Published in final edited form as: Nat Rev Urol. 2017 Jun 30;14(7):415–439. doi: 10.1038/nrurol.2017.76

FIG 1 ∣. Comparison of LDR-BT, HDR-BT, and EBRT.

FIG 1 ∣

a∣ The dose distribution in water as a function of distance from a point source of three isotopes commonly used for prostate brachytherapy: LDR-BT with 103Pd (light green), LDR-BT with 125I (dark green), and HDR-BT with 192Ir (blue). The dose has been normalized to 100% at a distance of 1.0 cm (note log scale). The high energy 192Ir departs slightly from the inverse square law (1/r2), whereas the lower energy isotopes of LDR-BT have more absorption over a lower range. b∣ Comparison of LDR-BT, HDR-BT, and conventional or hypofractionated EBRT. The doses (with respect to the patient) are shown in colour (top panel). The dose fractionation of LDR-BT with decay using 103Pd (light green) or 125I (dark green) compared with HDR-BT (shown as blue fractions); and EBRT (red fractions) are shown in the middle panel. Notably, brachytherapy requires only 1–5 insertions compared with up to 40 fractions of EBRT. The isodose distributions (lower panel) of brachytherapy are superior to that of EBRT, as X-rays do not pass through the skin.

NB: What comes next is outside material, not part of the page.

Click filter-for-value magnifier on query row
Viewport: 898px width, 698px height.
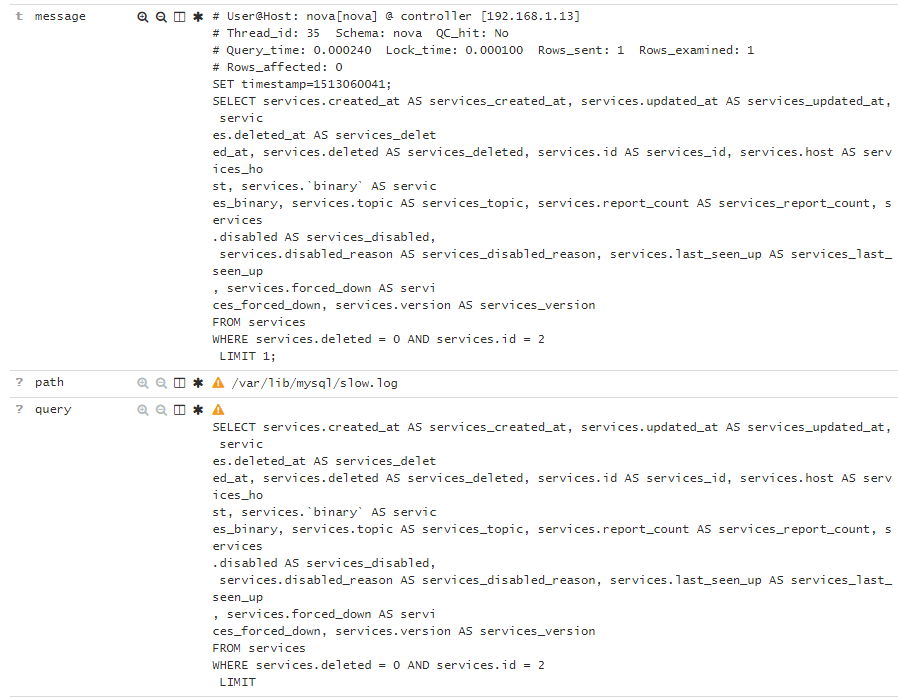click(x=143, y=410)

c∣ Brachytherapy boost is defined as the combination of EBRT with HDR-BT or LDR-BT. If EBRT is delivered first, HDR-BT is typically delivered 1–6 weeks later. A possible benefit of this method is to use the HDR-BT to account for suboptimal dosimetry of EBRT. Alternatively, EBRT can be interdigitated with HDR-BT. Finally, HDR-BT can be delivered first and EBRT delivered 1–3 weeks later.